Tras recibir las propuestas el profesor termina haciendo circular entre los estudiantes la fotografía de la paciente a la que ha hecho referencia: una preciosa criatura de seis meses.

¿Qué había pasado? Que algunos habían preparado una intervención para una paciente nonagenaria, desdentada, incontinente, desorientada y que grita sin ton ni son por la noche… Al no haber hecho un buen diagnóstico, la intervención hubiera resultado estéril o, incluso, dañina para la bebé.

Después de diagnosticar certeramente el problema es preciso intervenir de manera coherente y, a veces, persistente. Con acierto, en primer lugar. Sin prisa y sin pausa, en segundo término. Con optimismo, en tercer lugar. Porque si no tenemos esperanza en que se puede llegar a encontrar la solución, ni siquiera la buscaremos. Lo más negativo es vendarse los ojos, ignorar que el problema existe.

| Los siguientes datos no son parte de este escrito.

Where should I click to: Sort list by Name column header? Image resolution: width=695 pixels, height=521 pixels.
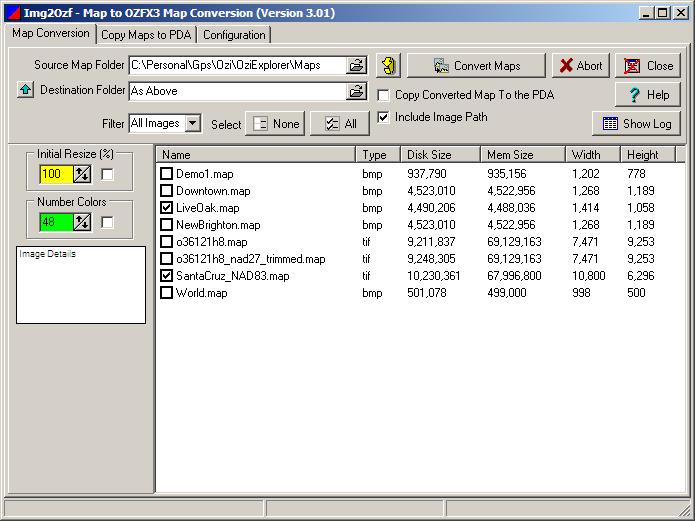(255, 155)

He visto hacer intervenciones contraproducentes para solucionar algunos problemas. Por ejemplo, he visto a unos padres que ante el robo de una cantidad de dinero que había realizado un hijo adolescente, le habían dejado sin salir todos los fines de semana. El problema fundamental no era el robo. El chico confesó que había robado el dinero porque no tenía amigos y quería ver si con el móvil que se iba a comprar con el dinero robado, podía ganar alguna sonrisa ajena. La solución acentuaba el problema, no lo mitigaba, no lo eliminaba.

Los problemas propios y ajenos no se resuelven por arte de magia. Algunas veces se necesita ayuda externa. Lamentablemente hay personas que no la quieren o no la saben pedir. Porque creen que no se la van a dar, porque piensan que pedir ayuda es humillante o porque, de manera equivocada, creen que no la merecen.

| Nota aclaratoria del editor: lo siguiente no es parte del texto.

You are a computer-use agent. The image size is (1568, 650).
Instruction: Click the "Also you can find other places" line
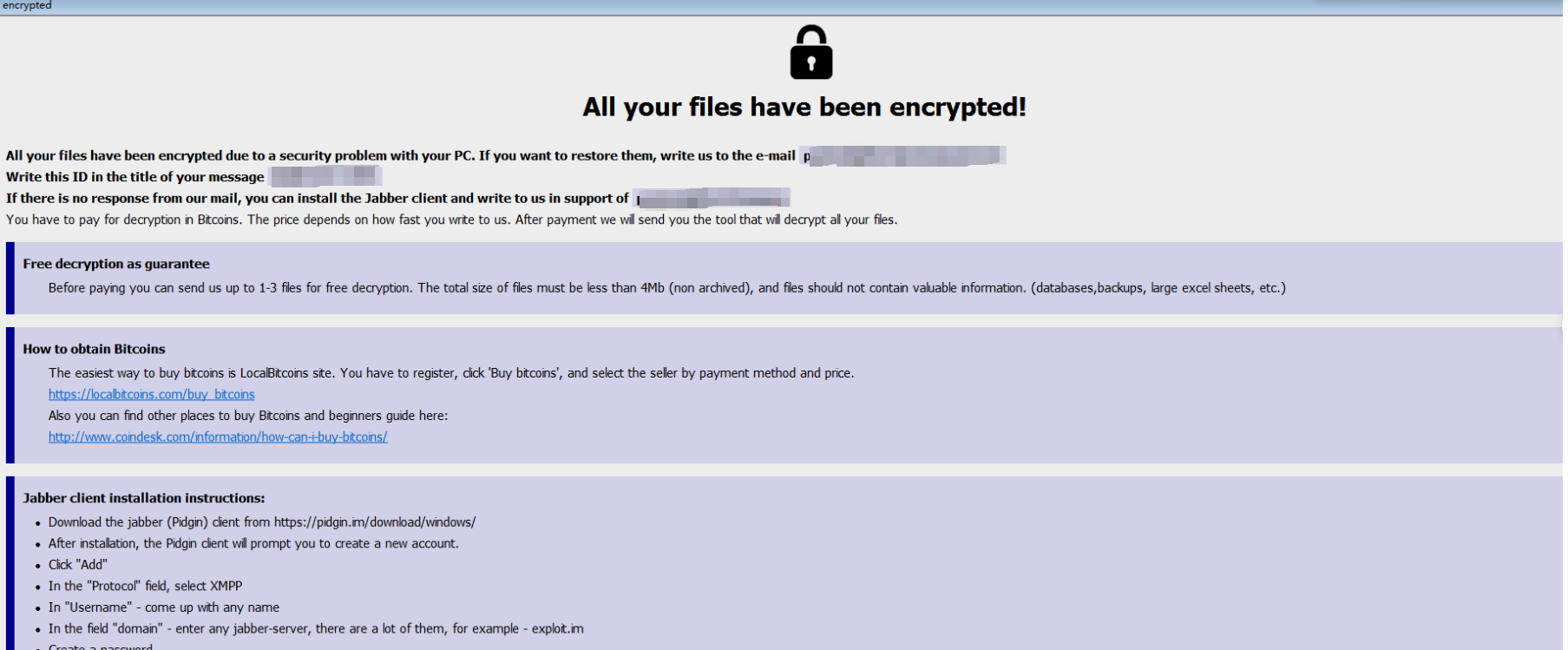coord(248,416)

Llegar a la solución de un problema no es haber acabado con todas las dificultades para siempre. Conviene relativizar los problemas y también las soluciones. Recuerdo una historia, creo que de origen chino, que hablaba de un anciano padre al que le dieron la mala noticia de que su caballo se había perdido. Cuando se lo comunicaron llenos de tristeza, él dijo.

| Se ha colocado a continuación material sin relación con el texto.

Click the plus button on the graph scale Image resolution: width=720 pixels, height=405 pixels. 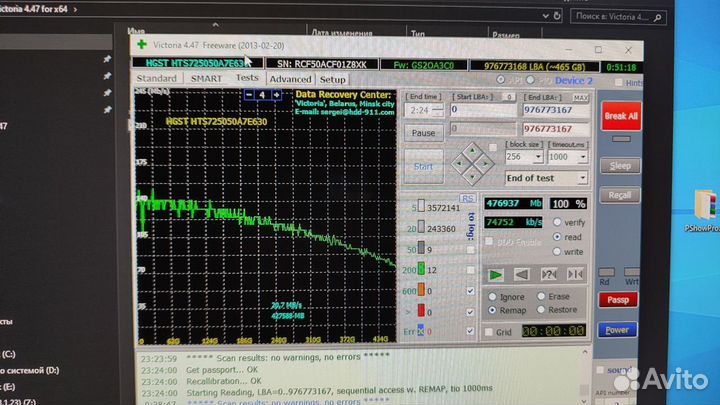click(276, 95)
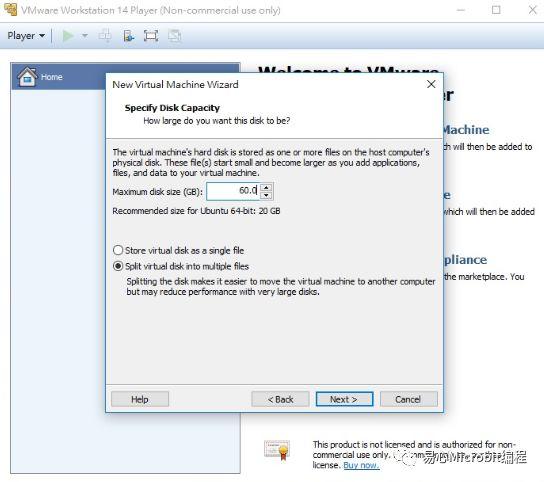
Task: Open the Buy now link
Action: click(x=361, y=465)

– Para bien o para mal, nunca se sabe.

Días después le anunciaron que el caballo perdido había regresado con una manada de caballos salvajes. Él volvió a decir:

– Para bien o para mal, nunca se sabe.

Días después, su hijo, tratando de domar a uno de los más hermosos caballos salvajes, se cayó y se fracturó una pierna. Le fueron a llevar la noticia al anciano padre con aire de gran pesadumbre.

– Para bien o para mal, nunca se sabe, dijo sonriendo.

Semanas más tarde llegaron los vasallos del rey con el fin de hacer una leva de soldados para la guerra. No pudieron llevarse a su hijo, que tenía su pierna rota…

Así hasta el infinito. Se van encadenando bienes y males, dichas y desdichas, problemas y soluciones, bendiciones y desgracias, alegrías y tristezas…

Es fundamental saber afrontar los problemas. Decía Sigmund Freud: “He sido un hombre afortunado: nada en la vida me fue fácil”. Cuando llegue un problema, no hay que desesperarse. Si no tiene solución, ¿por qué preocuparse? Y si la tiene, ¿por qué desesperarse? Hay que ponerse manos a la obra. Con inteligencia, con energía, con perseverancia y con optimi

Decía S. Freud: “He sido un hombre afortunado: nada en la vida me fue fácil”.